Source records:
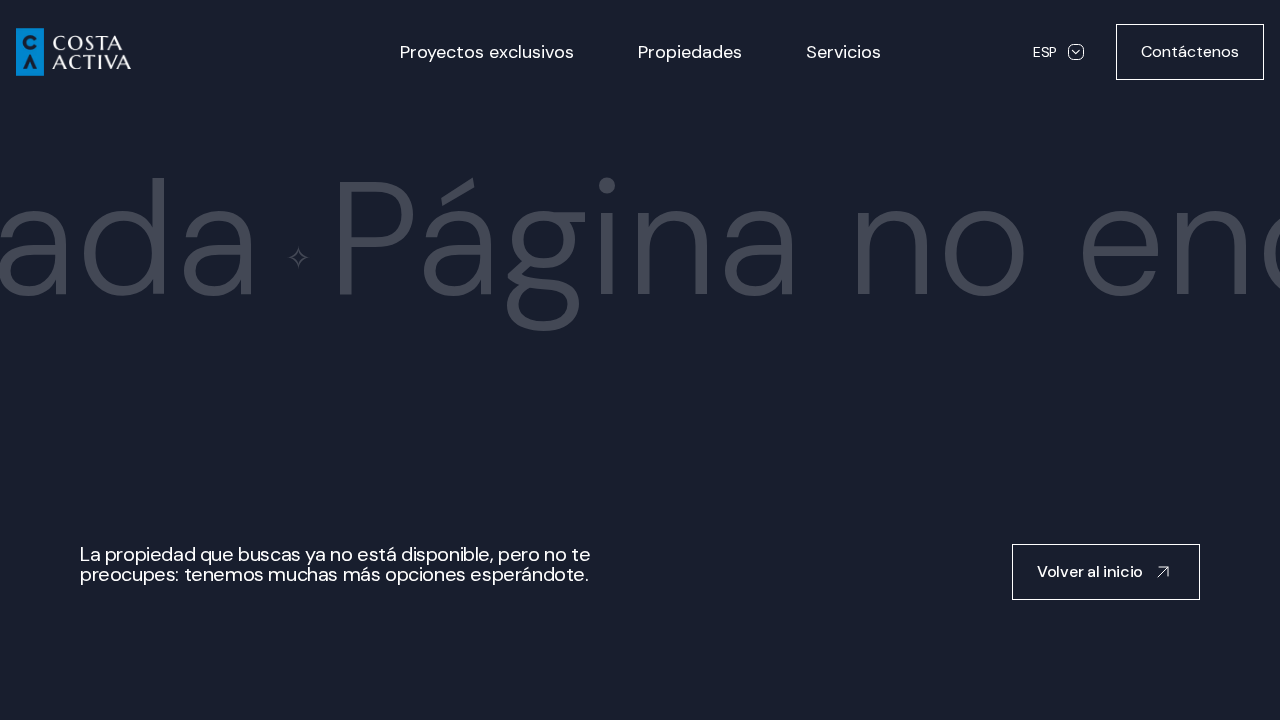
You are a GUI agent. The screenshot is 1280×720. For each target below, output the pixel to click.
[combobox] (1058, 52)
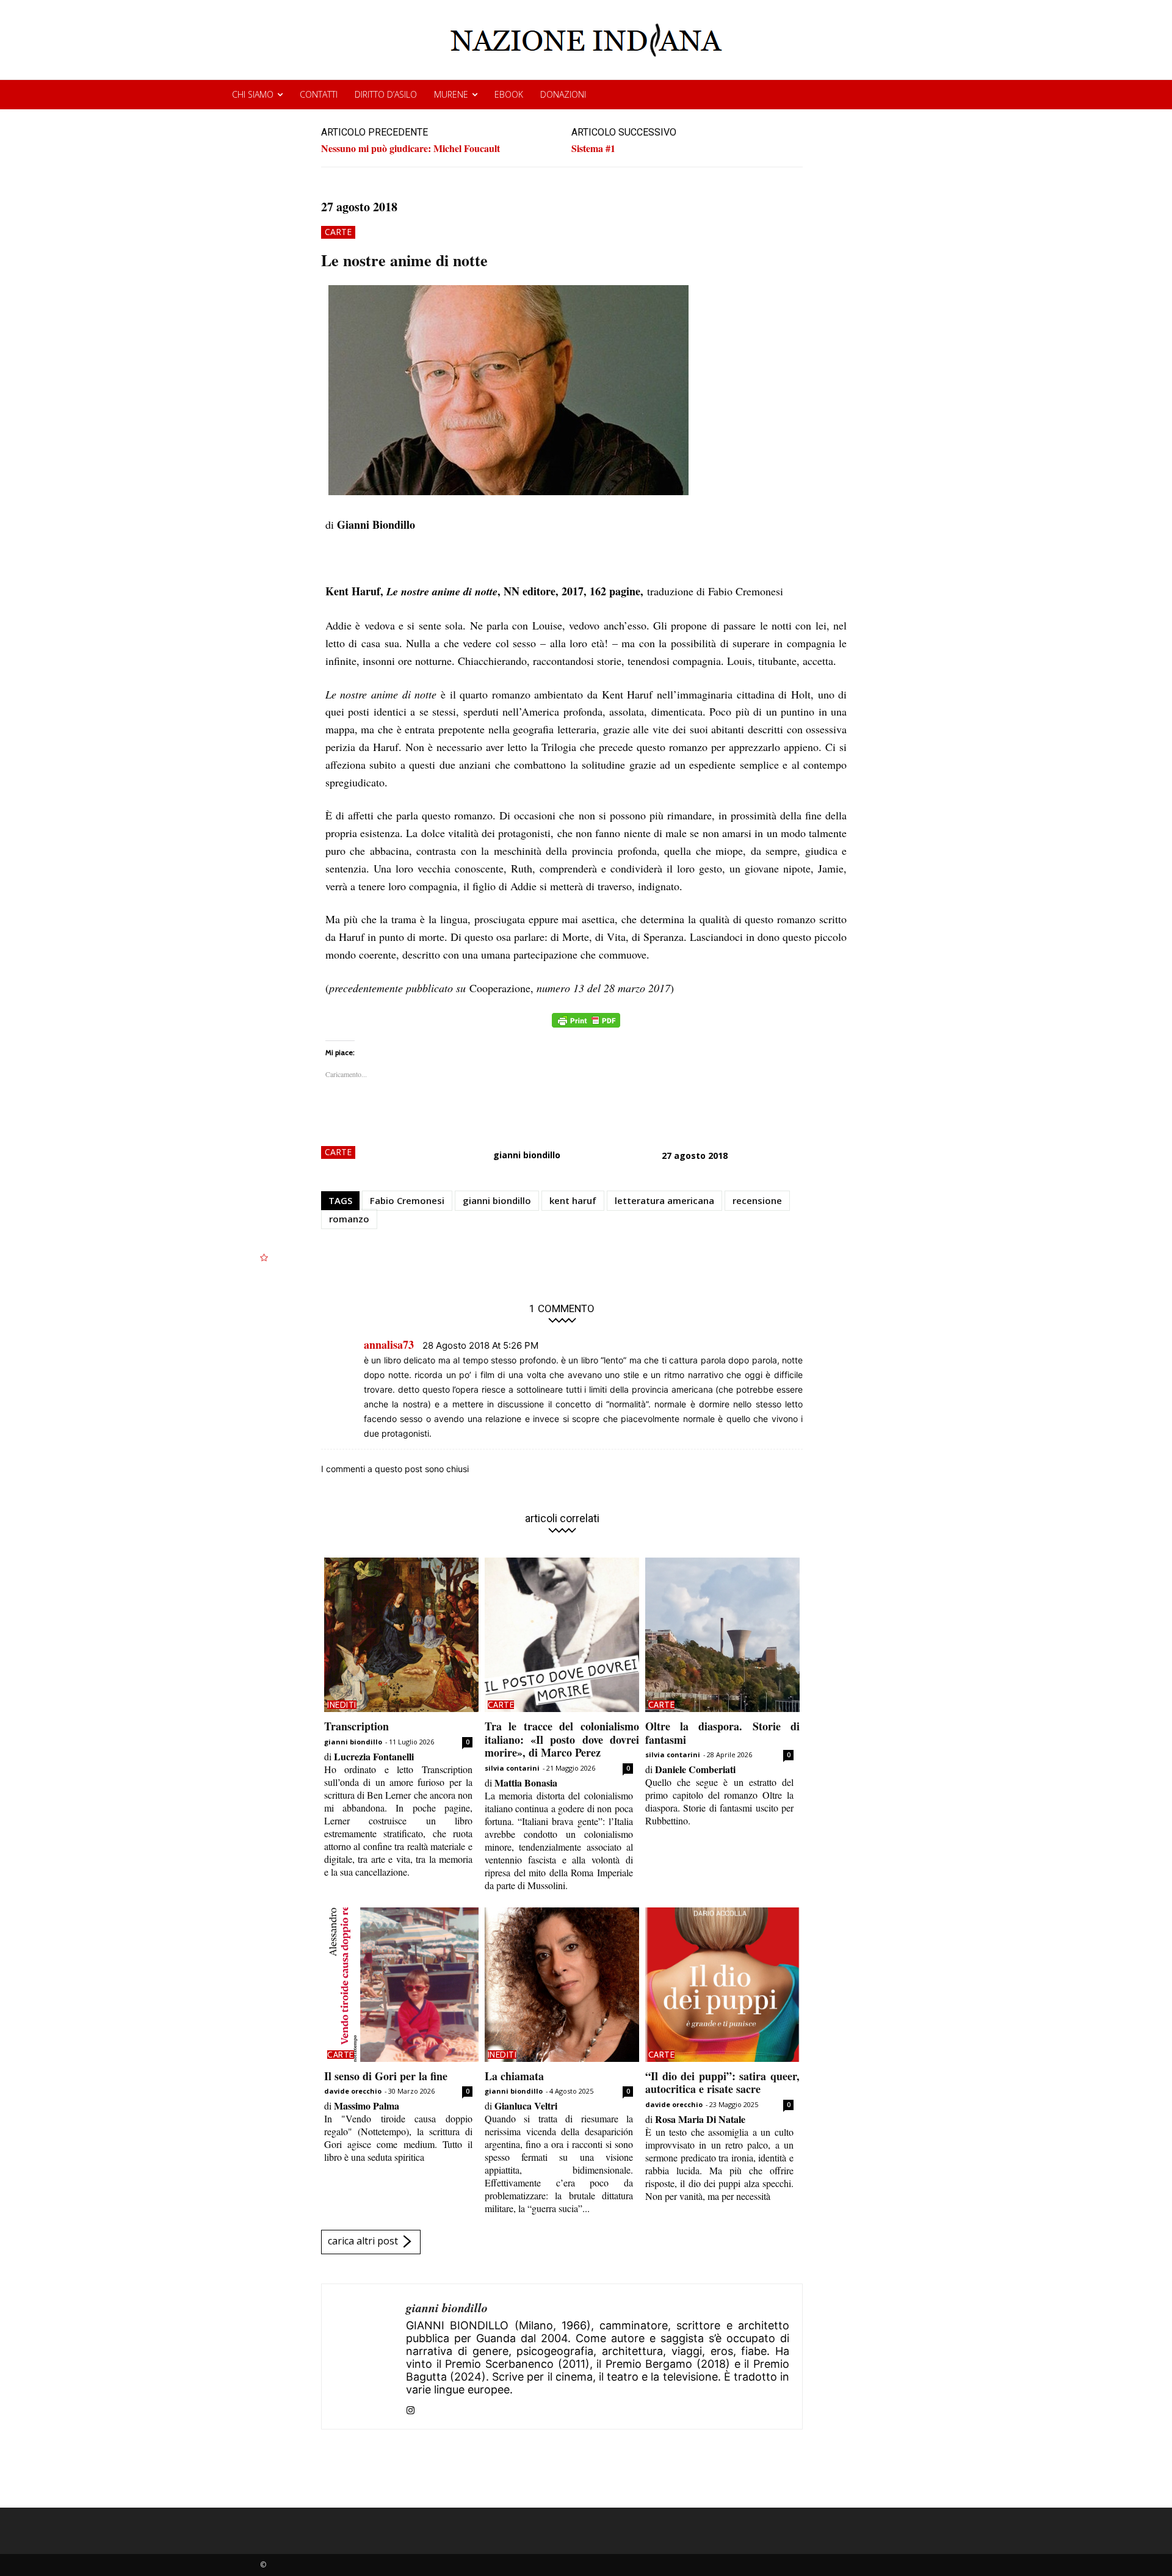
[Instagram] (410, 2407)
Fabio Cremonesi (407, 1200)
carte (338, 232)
--
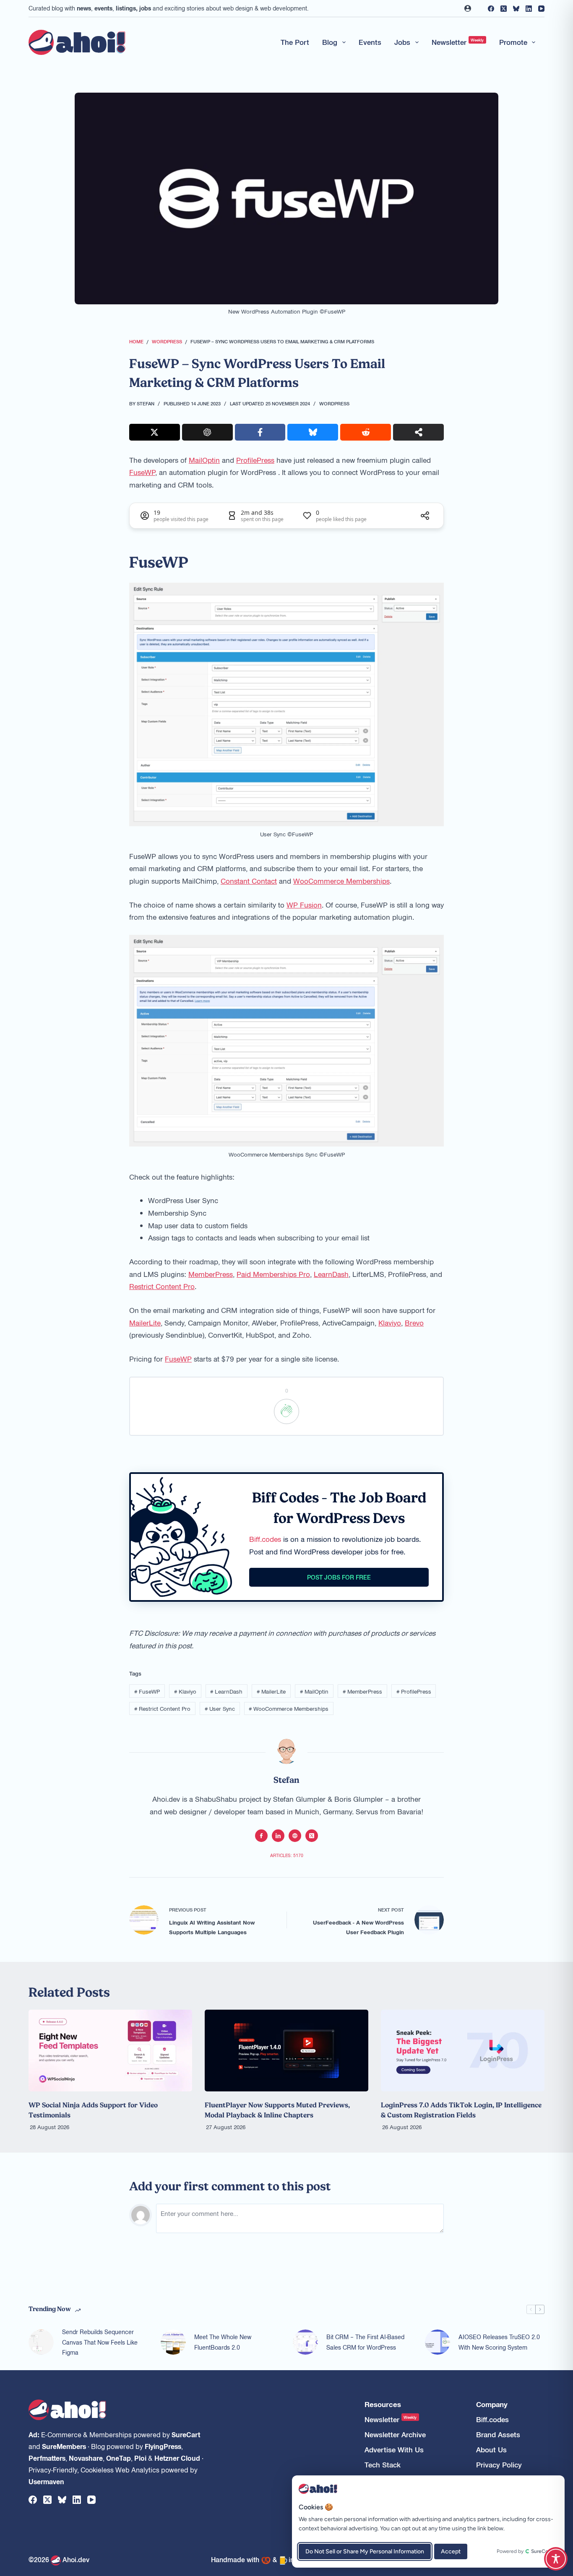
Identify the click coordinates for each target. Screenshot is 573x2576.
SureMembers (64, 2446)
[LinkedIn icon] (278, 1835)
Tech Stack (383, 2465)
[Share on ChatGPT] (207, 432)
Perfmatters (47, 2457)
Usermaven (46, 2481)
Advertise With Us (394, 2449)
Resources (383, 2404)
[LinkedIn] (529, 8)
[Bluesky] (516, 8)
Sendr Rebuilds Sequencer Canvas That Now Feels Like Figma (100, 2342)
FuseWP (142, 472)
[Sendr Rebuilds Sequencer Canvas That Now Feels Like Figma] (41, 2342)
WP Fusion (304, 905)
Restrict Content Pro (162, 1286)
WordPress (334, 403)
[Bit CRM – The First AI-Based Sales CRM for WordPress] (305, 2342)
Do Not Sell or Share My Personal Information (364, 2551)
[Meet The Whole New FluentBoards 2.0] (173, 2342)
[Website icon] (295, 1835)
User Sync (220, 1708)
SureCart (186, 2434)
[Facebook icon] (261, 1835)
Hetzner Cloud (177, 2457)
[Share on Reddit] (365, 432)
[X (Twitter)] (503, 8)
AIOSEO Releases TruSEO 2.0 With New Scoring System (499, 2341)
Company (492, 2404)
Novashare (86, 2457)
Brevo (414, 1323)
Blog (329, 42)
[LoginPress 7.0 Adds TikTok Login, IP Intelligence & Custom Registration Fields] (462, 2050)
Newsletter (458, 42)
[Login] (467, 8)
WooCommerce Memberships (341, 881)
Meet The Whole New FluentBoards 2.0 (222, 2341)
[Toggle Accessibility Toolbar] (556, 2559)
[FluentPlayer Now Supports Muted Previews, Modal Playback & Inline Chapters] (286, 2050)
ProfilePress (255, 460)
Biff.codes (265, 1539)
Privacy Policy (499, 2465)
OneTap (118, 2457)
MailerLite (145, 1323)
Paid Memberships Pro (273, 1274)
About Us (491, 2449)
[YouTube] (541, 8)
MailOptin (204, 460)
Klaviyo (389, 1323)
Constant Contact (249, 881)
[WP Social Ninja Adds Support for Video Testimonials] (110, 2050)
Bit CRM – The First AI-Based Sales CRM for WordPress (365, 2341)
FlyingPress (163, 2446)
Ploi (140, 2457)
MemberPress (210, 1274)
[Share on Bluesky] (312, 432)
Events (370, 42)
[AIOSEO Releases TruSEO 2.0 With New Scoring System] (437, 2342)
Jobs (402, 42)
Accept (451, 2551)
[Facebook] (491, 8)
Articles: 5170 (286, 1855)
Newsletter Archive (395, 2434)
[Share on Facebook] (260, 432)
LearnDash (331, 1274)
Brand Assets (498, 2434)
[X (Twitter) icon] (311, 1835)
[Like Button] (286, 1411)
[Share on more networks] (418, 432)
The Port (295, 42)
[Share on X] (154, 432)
...
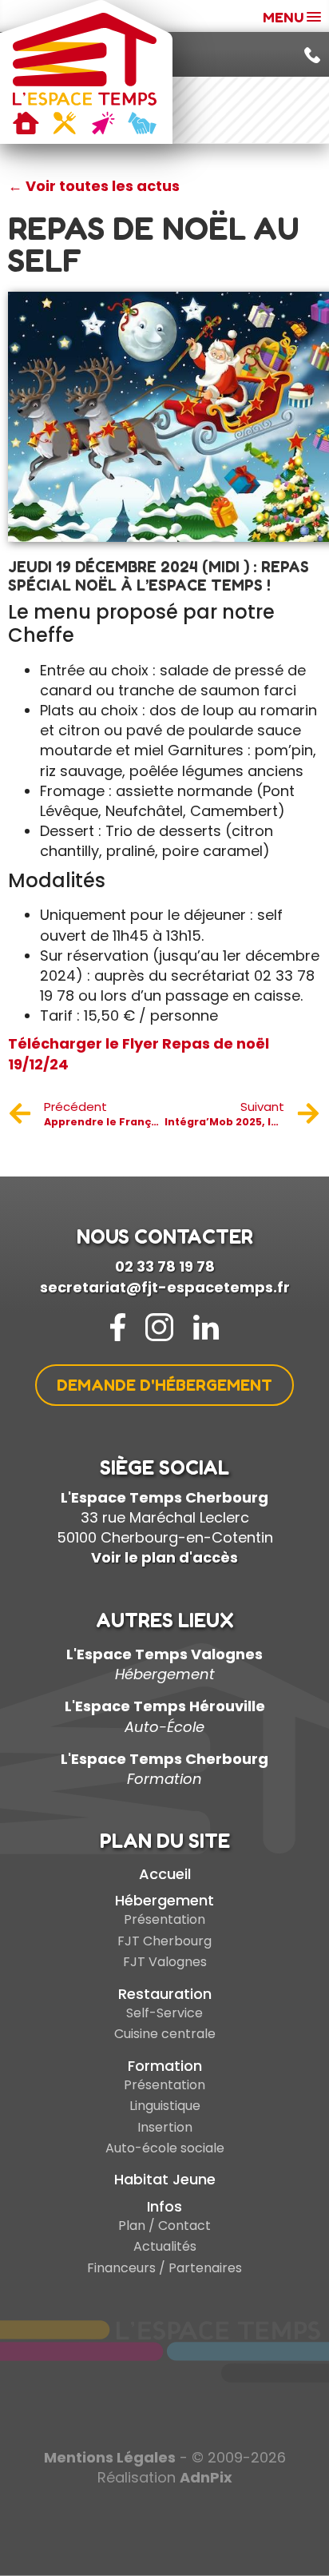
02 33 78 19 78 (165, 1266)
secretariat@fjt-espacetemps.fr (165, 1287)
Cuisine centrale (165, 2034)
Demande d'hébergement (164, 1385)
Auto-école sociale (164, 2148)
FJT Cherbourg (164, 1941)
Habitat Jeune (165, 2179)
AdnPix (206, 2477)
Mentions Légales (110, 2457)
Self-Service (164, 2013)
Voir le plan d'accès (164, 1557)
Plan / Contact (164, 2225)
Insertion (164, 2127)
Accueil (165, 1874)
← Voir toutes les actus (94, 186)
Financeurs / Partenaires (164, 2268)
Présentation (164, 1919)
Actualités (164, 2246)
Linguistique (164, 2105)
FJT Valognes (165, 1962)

▸ **Task**:
Some lines of the records above contain the word "Rebuilds". How many are there? Reply with the number alone.

▸ **Output of the exercise**:
2